The domain and range of a function `f(x)=(3)/(x)+1` are subsets of A and B respectively, where `A={-(1)/(2),0,(2)/(3),(6)/(7),1}` and `B={-5,0,4(1)/(2),5,5(1)/(2)}`. List the elements of the function as ordered pairs.

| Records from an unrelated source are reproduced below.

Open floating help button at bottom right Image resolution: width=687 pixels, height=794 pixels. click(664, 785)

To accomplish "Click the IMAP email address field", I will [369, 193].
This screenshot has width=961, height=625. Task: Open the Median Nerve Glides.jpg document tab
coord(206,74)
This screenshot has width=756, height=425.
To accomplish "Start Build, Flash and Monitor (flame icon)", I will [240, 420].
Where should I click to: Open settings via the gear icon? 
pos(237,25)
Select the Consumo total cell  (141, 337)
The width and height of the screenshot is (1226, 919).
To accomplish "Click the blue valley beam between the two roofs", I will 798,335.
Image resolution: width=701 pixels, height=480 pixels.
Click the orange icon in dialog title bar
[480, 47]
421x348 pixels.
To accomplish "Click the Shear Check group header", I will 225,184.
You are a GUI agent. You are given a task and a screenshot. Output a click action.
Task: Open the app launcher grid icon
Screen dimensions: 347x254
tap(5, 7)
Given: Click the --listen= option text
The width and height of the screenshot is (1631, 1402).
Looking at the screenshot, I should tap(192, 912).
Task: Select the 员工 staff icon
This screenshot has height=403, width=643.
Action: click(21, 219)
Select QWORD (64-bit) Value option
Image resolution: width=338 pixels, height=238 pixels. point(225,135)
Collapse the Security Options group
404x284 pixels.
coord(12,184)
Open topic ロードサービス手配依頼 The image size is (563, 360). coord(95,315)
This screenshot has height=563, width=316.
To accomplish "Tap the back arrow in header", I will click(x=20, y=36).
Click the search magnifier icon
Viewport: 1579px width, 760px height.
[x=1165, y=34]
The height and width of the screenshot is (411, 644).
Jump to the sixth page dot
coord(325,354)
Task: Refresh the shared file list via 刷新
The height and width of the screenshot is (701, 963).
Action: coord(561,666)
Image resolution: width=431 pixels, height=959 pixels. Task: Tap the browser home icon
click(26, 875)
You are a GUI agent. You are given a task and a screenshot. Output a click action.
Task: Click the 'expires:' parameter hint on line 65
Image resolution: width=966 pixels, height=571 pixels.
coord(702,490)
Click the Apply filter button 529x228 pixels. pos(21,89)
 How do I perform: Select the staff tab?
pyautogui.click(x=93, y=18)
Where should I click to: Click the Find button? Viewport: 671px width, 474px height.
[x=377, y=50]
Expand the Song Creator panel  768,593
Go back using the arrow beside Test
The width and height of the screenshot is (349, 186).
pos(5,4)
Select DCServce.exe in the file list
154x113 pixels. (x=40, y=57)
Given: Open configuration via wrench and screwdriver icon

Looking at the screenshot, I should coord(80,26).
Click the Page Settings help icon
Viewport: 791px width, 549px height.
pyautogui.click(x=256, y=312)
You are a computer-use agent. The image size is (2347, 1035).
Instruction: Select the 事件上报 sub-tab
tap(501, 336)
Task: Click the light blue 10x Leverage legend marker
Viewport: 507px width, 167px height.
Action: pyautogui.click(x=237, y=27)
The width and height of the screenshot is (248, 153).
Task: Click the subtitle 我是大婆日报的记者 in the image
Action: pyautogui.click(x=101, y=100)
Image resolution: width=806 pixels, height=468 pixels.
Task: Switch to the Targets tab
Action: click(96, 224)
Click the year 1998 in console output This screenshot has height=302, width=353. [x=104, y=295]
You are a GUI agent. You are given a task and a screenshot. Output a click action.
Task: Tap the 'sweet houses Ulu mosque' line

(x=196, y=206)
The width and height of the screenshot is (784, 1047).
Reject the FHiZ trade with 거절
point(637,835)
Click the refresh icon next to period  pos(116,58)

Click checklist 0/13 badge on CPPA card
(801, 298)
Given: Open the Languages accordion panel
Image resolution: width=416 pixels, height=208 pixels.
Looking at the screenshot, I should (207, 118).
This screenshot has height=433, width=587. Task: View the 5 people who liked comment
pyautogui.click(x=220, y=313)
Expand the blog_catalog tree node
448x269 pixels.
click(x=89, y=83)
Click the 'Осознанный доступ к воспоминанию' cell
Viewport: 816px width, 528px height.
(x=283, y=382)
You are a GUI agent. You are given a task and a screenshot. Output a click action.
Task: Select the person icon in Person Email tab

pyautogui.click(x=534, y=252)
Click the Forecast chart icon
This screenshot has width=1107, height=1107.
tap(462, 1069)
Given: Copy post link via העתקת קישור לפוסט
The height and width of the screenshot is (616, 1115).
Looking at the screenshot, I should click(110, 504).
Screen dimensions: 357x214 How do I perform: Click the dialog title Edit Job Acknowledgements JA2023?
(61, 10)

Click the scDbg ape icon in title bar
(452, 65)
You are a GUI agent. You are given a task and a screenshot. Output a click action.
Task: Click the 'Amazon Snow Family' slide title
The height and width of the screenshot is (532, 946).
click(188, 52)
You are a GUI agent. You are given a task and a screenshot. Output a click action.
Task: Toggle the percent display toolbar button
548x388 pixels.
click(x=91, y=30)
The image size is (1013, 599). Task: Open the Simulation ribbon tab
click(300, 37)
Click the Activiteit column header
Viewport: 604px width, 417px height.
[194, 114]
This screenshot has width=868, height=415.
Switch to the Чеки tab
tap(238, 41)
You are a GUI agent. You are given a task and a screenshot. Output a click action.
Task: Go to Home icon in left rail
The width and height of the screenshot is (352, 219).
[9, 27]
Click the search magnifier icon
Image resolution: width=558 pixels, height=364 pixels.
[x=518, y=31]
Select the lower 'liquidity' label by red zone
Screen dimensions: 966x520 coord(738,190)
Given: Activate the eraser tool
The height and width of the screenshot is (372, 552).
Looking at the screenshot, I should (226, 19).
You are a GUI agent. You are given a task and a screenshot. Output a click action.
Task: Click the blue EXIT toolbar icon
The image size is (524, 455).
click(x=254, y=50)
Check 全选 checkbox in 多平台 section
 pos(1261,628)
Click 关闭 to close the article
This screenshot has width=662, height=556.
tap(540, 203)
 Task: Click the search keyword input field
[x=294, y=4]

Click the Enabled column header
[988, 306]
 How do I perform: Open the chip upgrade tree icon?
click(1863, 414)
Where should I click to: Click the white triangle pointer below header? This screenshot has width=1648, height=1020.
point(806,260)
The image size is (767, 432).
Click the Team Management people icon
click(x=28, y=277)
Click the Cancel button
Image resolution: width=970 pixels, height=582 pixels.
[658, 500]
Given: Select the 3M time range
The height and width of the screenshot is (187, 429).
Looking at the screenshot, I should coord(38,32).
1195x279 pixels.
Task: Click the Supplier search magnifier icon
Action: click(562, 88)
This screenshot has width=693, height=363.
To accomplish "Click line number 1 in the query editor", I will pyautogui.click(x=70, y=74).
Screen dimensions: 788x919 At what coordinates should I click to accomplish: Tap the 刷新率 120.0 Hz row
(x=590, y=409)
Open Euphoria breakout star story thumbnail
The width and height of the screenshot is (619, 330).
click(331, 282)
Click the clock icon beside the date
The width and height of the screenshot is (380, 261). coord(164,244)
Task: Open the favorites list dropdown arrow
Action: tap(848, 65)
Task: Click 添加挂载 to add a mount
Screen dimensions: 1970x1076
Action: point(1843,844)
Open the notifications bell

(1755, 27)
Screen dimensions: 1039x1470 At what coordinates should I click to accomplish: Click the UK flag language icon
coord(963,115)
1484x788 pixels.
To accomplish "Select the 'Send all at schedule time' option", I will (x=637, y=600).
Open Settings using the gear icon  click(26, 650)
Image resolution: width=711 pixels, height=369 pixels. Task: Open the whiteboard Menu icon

To solve the problem, we need to evaluate the function \( f(x) = \frac{3}{x} + 1 \) at the elements of the domain \( A \) and check if the resulting values are in the range \( B \). The steps are as follows: ### Step 1: Identify the Domain and Range The domain \( A \) is given as: \[ A = \left\{ -\frac{1}{2}, 0, \frac{2}{3}, \frac{6}{7}, 1 \right\} \] The range \( B \) is given as: \[ B = \left\{ -5, 0, 4\frac{1}{2}, 5, 5\frac{1}{2} \right\} \] ### Step 2: Evaluate \( f(x) \) at Each Element of the Domain 1. **For \( x = -\frac{1}{2} \)**: \[ f\left(-\frac{1}{2}\right) = \frac{3}{-\frac{1}{2}} + 1 = -6 + 1 = -5 \] Ordered pair: \( \left(-\frac{1}{2}, -5\right) \) 2. **For \( x = 0 \)**: \[ f(0) = \frac{3}{0} + 1 \text{ (undefined)} \] \( 0 \) is not in the domain. 3. **For \( x = \frac{2}{3} \)**: \[ f\left(\frac{2}{3}\right) = \frac{3}{\frac{2}{3}} + 1 = \frac{3 \cdot 3}{2} + 1 = \frac{9}{2} + 1 = \frac{9}{2} + \frac{2}{2} = \frac{11}{2} \] This can be written as \( 5\frac{1}{2} \). Ordered pair: \( \left(\frac{2}{3}, 5\frac{1}{2}\right) \) 4. **For \( x = \frac{6}{7} \)**: \[ f\left(\frac{6}{7}\right) = \frac{3}{\frac{6}{7}} + 1 = \frac{3 \cdot 7}{6} + 1 = \frac{21}{6} + 1 = \frac{21}{6} + \frac{6}{6} = \frac{27}{6} = \frac{9}{2} \] This can be written as \( 4\frac{1}{2} \). Ordered pair: \( \left(\frac{6}{7}, 4\frac{1}{2}\right) \) 5. **For \( x = 1 \)**: \[ f(1) = \frac{3}{1} + 1 = 3 + 1 = 4 \] \( 4 \) is not in the range \( B \). ### Step 3: Compile the Ordered Pairs The valid ordered pairs from the evaluations are: 1. \( \left(-\frac{1}{2}, -5\right) \) 2. \( \left(\frac{2}{3}, 5\frac{1}{2}\right) \) 3. \( \left(\frac{6}{7}, 4\frac{1}{2}\right) \) ### Final Answer The elements of the function as ordered pairs are: \[ \left\{ \left(-\frac{1}{2}, -5\right), \left(\frac{2}{3}, 5\frac{1}{2}\right), \left(\frac{6}{7}, 4\frac{1}{2}\right) \right\} \]